Un incendie s'est déclaré vendredi 14 août en soirée dans une cellule de la maison d'arrêt de Chaumont. Alertés peu après 19 h 20, les sapeurs-pompiers sont intervenus avec des moyens importants et ont pris en charge le détenu, seul dans la cellule, qui avait inhalé des fumées.

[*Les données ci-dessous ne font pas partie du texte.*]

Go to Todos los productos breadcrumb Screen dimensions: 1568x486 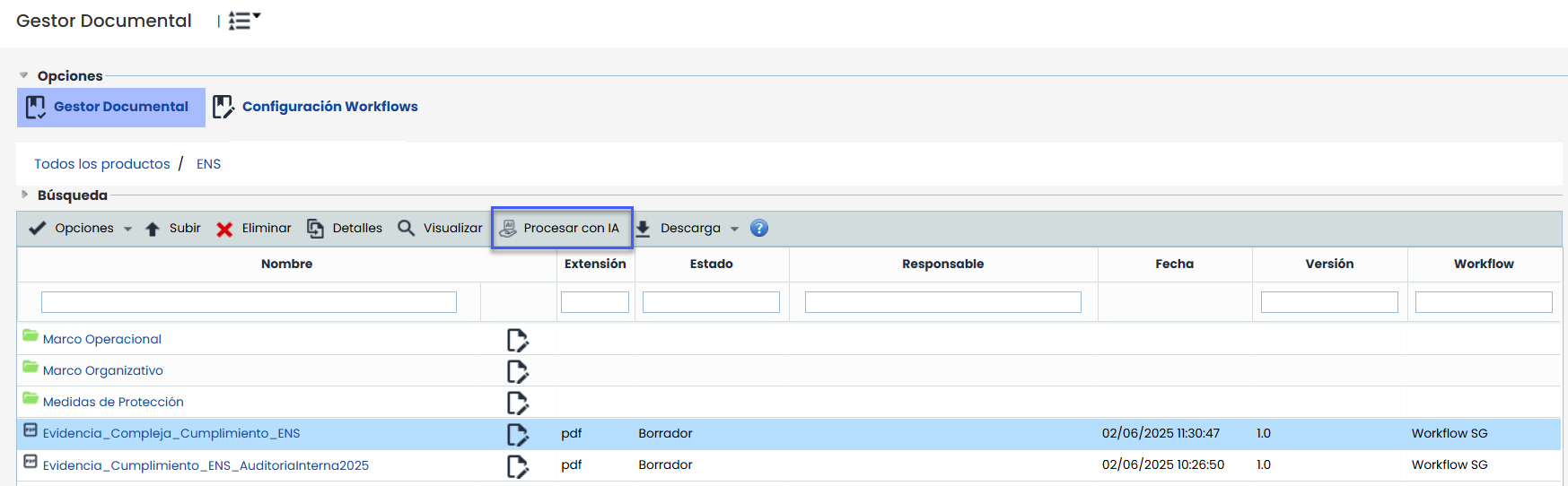(x=102, y=163)
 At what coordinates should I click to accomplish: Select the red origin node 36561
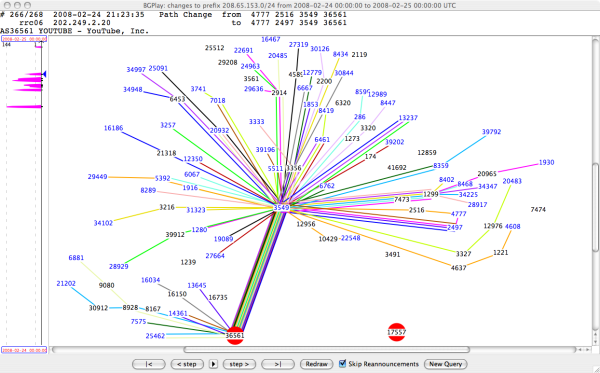coord(235,336)
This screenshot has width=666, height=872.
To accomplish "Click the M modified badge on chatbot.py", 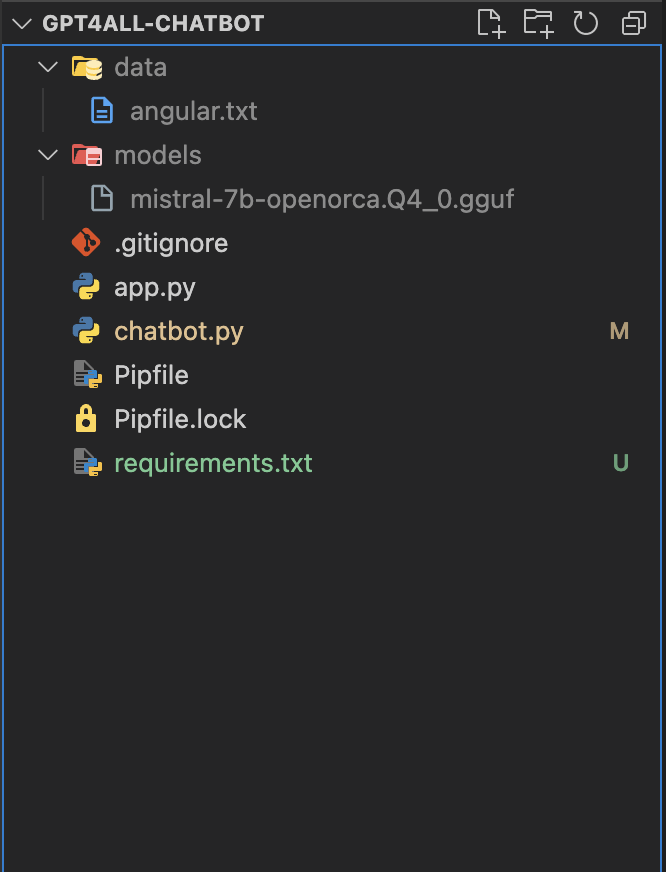I will tap(619, 331).
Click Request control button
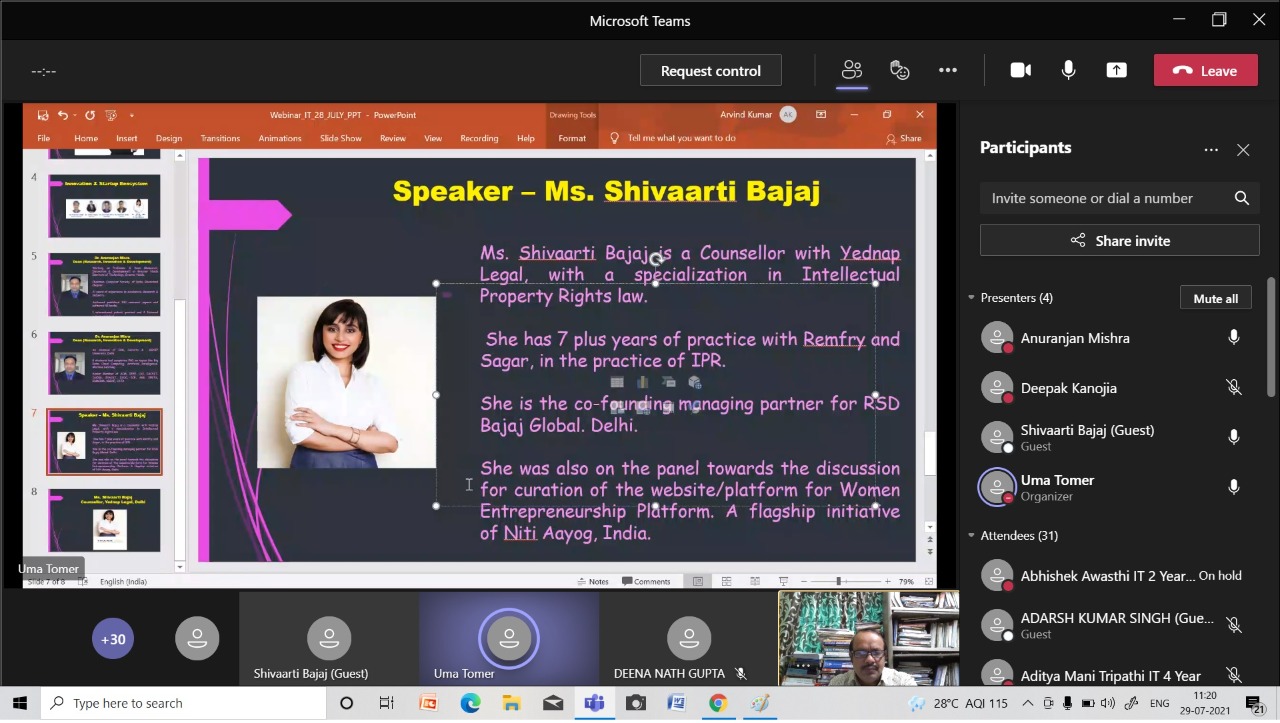 coord(710,71)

Une intervention mobilisant plusieurs engins
Placés sous le commandement du lieutenant Cyril Frécon, les secours ont amené sur place une grande échelle, un fourgon pompe tonne (FPT), un véhicule de secours et d'assistance aux victimes (VSAV) et une voiture de commandement. À 20 h 30, une partie des effectifs étaient encore sur les lieux pour parfaire l'intervention et procéder au bilan du détenu.
- Grande échelle
- Fourgon pompe tonne (FPT)
- Véhicule de secours et d'assistance aux victimes (VSAV)
- Voiture de commandement
Les secours et le personnel pénitentiaire
Le feu s'est déclaré dans une cellule de 9 m², située au 2e étage de l'établissement. Le détenu y était seul. Le personnel pénitentiaire a d'abord utilisé les robinets d'incendie armés (RIA) de la maison d'arrêt pour éteindre les flammes, avant l'arrivée des pompiers.
Les sapeurs-pompiers ont ensuite pris en charge l'homme. Sa cellule était totalement envahie par les fumées, qu'il a inhalées. Plus d'une heure après le début de l'intervention, il restait en cours de bilan ; la décision d'un éventuel transport à l'hôpital n'était pas encore tranchée.
Acteurs supplémentaires sur place
Outre les pompiers et le personnel pénitentiaire, les policiers de Chaumont se sont rendus à la maison d'arrêt. L'astreinte de GRDF est également intervenue sur site, conformément aux procédures en cas d'incident impliquant un bâtiment répertorié.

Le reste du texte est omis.